I think it is very easy to be distracted in the church today as we feel vulnerable to the pressures of a secular world around us. How then shall we live? We are living in what we might term the “in between time”, as Christians have, indeed, for centuries. The in between time is the time between Jesus death, resurrection and ascension and what we believe will be God’s kingdom breaking through. We may well think the birth pangs that Jesus talks about tell of very protracted labour pains.
This is an important time to remember who and what we are as Christian people. We look to Christ, the resurrected Christ who was freed from death, from constraints of time and place and who is everywhere part of the life of this world. Sometimes I think these concepts are hard to get our heads around, because they seem to make little sense against other things we hear about in the world we live in. It comes down both to what we have known for ourselves to be true – the Christ whose presence we have found in the darkest corner of our lives as well as in the magnificence of a mountain peak or the ocean deep. It is a step of faith to go on with our eyes focussed on what we know in the depths of our hearts to be true – that God is love and in that love we find the meaning of our lives. It is counter-cultural, and that is what Jesus was forewarning his disciples about.
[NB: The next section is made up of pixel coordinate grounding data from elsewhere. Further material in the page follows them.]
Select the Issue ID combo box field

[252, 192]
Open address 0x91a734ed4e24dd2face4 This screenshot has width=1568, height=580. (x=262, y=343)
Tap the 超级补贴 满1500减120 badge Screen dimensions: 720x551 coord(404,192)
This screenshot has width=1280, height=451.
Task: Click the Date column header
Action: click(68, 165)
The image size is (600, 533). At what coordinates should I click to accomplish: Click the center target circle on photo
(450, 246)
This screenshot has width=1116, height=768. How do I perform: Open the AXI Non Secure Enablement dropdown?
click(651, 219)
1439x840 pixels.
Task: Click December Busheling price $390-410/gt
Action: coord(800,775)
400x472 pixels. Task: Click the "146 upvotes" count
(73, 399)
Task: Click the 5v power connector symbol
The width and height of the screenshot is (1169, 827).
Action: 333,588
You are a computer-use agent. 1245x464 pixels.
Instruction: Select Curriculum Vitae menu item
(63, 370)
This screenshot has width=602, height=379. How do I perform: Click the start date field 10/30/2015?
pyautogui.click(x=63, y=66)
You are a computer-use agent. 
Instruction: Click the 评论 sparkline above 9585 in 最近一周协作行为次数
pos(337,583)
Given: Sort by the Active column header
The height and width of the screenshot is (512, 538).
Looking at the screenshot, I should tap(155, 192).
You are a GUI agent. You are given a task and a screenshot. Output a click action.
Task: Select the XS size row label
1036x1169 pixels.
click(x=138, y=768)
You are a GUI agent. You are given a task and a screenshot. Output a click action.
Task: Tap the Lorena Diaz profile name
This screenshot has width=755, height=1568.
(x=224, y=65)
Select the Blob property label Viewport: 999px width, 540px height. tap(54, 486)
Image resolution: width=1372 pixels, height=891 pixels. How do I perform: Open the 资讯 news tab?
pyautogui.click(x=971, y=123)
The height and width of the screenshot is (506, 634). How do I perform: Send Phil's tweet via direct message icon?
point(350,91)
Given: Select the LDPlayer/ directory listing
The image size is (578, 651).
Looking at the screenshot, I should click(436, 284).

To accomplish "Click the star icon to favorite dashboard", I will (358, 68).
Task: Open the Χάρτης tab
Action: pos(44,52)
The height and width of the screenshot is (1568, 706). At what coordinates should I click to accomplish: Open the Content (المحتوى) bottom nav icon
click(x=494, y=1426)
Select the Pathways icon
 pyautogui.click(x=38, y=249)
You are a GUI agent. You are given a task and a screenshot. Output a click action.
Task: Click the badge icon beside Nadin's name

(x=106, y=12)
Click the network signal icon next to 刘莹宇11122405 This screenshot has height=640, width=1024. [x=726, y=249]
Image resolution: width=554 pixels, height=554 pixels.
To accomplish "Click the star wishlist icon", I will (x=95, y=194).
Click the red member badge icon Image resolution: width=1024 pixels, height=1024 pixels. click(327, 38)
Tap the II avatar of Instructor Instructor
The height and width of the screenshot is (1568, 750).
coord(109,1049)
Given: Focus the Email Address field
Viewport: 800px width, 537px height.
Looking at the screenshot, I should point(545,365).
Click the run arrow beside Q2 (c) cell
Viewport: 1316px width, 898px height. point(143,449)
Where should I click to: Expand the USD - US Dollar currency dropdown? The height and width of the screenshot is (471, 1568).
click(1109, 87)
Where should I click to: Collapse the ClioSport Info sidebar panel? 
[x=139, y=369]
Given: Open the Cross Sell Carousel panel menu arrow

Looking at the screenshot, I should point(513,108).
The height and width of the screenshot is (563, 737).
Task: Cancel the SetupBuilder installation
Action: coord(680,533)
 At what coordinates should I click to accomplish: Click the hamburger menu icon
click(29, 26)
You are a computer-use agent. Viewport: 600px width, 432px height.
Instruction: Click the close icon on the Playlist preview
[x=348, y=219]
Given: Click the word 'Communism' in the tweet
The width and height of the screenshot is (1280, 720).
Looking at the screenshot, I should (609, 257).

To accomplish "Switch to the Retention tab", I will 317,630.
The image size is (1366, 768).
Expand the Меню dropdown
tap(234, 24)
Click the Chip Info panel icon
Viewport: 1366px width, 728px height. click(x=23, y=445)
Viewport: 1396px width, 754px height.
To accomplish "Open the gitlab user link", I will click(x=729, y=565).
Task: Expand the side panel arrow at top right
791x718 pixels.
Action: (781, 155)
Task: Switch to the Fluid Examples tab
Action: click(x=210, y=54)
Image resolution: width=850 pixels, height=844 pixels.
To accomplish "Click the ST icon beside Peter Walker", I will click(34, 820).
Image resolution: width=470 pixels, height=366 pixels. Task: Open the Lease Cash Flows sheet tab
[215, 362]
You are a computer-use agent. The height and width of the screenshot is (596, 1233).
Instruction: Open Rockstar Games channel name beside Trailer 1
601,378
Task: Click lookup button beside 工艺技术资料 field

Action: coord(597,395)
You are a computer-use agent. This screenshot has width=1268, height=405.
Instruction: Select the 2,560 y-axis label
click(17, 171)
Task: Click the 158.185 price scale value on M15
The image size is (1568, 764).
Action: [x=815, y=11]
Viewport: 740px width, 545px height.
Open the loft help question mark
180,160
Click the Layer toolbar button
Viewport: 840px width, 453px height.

We are not supposed to get caught up in the alarm and despondency that the state of our world engenders. That doesn’t mean that we can hide away from the world and try to construct another false reality. How often do we hear of groups, sects, which try to do just that and end up feeding upon themselves and being the cause of their own destruction. We are not being told to fence ourselves in and protect ourselves from harm. Jesus knew that his friends would face enormous hardship. Our life of faith calls us to engage with all those around us, with eyes to see, ears to hear and hearts to understand. The gospel message of love of God and neighbour must continue to stand tall over everything we do.
We are nearly at the end of the churches’ year. It comes to a climax next Sunday as we celebrate Christ the King. Today we see how we are presented with what is often interpreted as a coming climax for humankind. We are easily tempted to see these things as an act of God. Nothing in the reading suggests that God is an agent of destruction, and Jesus did not want his friends to be paralysed by fear. Rather like them, we are to focus our living on being part of God’s unceasing activity of love for the world around us, each of us in our own tiny way.
So how then shall we live? How shall we stop ourselves from succumbing to depression at what we see or fear and what we imagine in the future? If we are to live faithfully we have to feed our faith and focus our vision. Hildegard of Bingen, who lived in the twelfth century wrote “You understand little of what is around you because you do not use what is within you.” Maybe we think we understand too much of what is around us, but do we really? We proclaim each Sunday in the Lord’s Prayer “Yours is the kingdom, the power and the glory, for ever and ever”. Next week we are going to reflect more on that. Hildegard says we are to use what is within us if we are to understand. So we need to know and nurture what that is that is at the core of our being. Our spiritual lives need to be fed so that when our faith is tested, as it often is, we may find our way through the depths and there discover what is true and wise and good. As we Paul writes from prison and hardship in in Rome: “Nothing will be able to separate us from the love of God that is in Christ Jesus our Lord.” God the Creator is at the heart of all matter, all being and God’s kingdom still stands over all, waiting to be reborn.
We are followers of Jesus, the Christ, who demonstrated in his living how we should live. And that was not in fear but in belief in the power of love to overcome, ultimately, all that is fearful and deathly.